He interrupted me to say, that

"His duty required that his brother's son should be dressed as well as his associates."

I replied, with tolerable composure:—

"I do not think, sir, that bricklaying will admit of very genteel clothing, nor do I think that the vocation will suit me. I have flattered myself, sir, that my talents—"

"Oh, you have talents, then, have you? Well, it is fortunate that the discovery has been made in season."

I bore with this, though my cheek was burning, and said—with an effort to preserve my voice and temper, in which, though the difficulty was great, I was tolerably successful—

"You have misunderstood me in some things, Mr. Clifford; and I will try now to explain myself clearly in others. Having resolved, sir, that the law shall be my profession—-"

"Ha! resolved, say you?"

"Yes, sir."

"Well, go on—go on!"

"Having resolved to pursue the study of law, and seeing that I am burdensome and expensive to you—believing, too, that I can relieve you of the burden—I have simply requested permission of you to make the attempt."

"Why, how do you propose to do so?—how can you support yourself—that is relieve me of the burden of your expenses—and study the law at the same time?"

"Such things have been done, sir; and can be done again.
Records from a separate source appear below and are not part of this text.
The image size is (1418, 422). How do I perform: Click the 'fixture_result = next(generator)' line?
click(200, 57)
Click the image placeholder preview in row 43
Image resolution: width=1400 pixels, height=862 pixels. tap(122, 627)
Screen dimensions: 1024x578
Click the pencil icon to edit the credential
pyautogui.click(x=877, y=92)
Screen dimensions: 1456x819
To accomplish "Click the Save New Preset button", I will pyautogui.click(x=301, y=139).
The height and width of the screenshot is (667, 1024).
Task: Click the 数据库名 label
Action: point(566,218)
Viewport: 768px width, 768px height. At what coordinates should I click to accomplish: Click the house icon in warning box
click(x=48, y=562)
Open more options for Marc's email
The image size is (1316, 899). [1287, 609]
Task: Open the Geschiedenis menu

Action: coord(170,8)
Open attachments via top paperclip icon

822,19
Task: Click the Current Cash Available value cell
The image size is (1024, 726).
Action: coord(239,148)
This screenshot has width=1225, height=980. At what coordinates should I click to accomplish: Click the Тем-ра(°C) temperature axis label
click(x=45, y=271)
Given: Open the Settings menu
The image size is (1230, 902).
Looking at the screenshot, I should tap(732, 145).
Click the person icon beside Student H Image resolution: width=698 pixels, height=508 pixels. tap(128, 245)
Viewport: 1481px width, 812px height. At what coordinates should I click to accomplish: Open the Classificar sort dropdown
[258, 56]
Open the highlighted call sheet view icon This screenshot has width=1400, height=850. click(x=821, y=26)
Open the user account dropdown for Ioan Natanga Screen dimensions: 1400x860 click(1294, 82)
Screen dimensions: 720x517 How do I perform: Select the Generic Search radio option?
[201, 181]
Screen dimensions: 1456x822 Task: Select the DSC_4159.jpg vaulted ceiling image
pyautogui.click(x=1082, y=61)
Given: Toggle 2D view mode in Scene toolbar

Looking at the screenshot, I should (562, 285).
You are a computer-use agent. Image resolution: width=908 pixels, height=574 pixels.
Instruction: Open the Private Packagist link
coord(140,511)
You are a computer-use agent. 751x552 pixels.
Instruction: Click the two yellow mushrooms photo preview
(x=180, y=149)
I flatter myself I can do it. Industry will enable me to do so. I propose to apply for a clerkship in a mercantile establishment which I know stands in need of assistance, and while there will pursue my studies in such intervals of leisure as the business will afford me."

"You seem to have the matter ready cut and dry. Why do you come to me, then? Remember, I can make no advances."

"I need none, sir. My simple object with you, sir, was to declare my intention, and to request that I may be permitted to refer to you the merchants to whom I mean to apply, for a knowledge of my character and attainments."

"Oh, certainly, you may—for the character;—but as to the attainments"—with a sneering smile—"of them I can say nothing, and, perhaps, the less said the better. I've no doubt you'll do well enough with the merchants. It does not need much genius or attainment for such situations. But, if you'll take my counsel, you'll go to the bricklayer. We want bricklayers sadly. To be a tolerable lawyer, parts are necessary; and God knows the country is over-stocked with hosts of lawyers already, whose only parts lie in their impudence. Better think a little while longer. Speak to old Farmer yourself."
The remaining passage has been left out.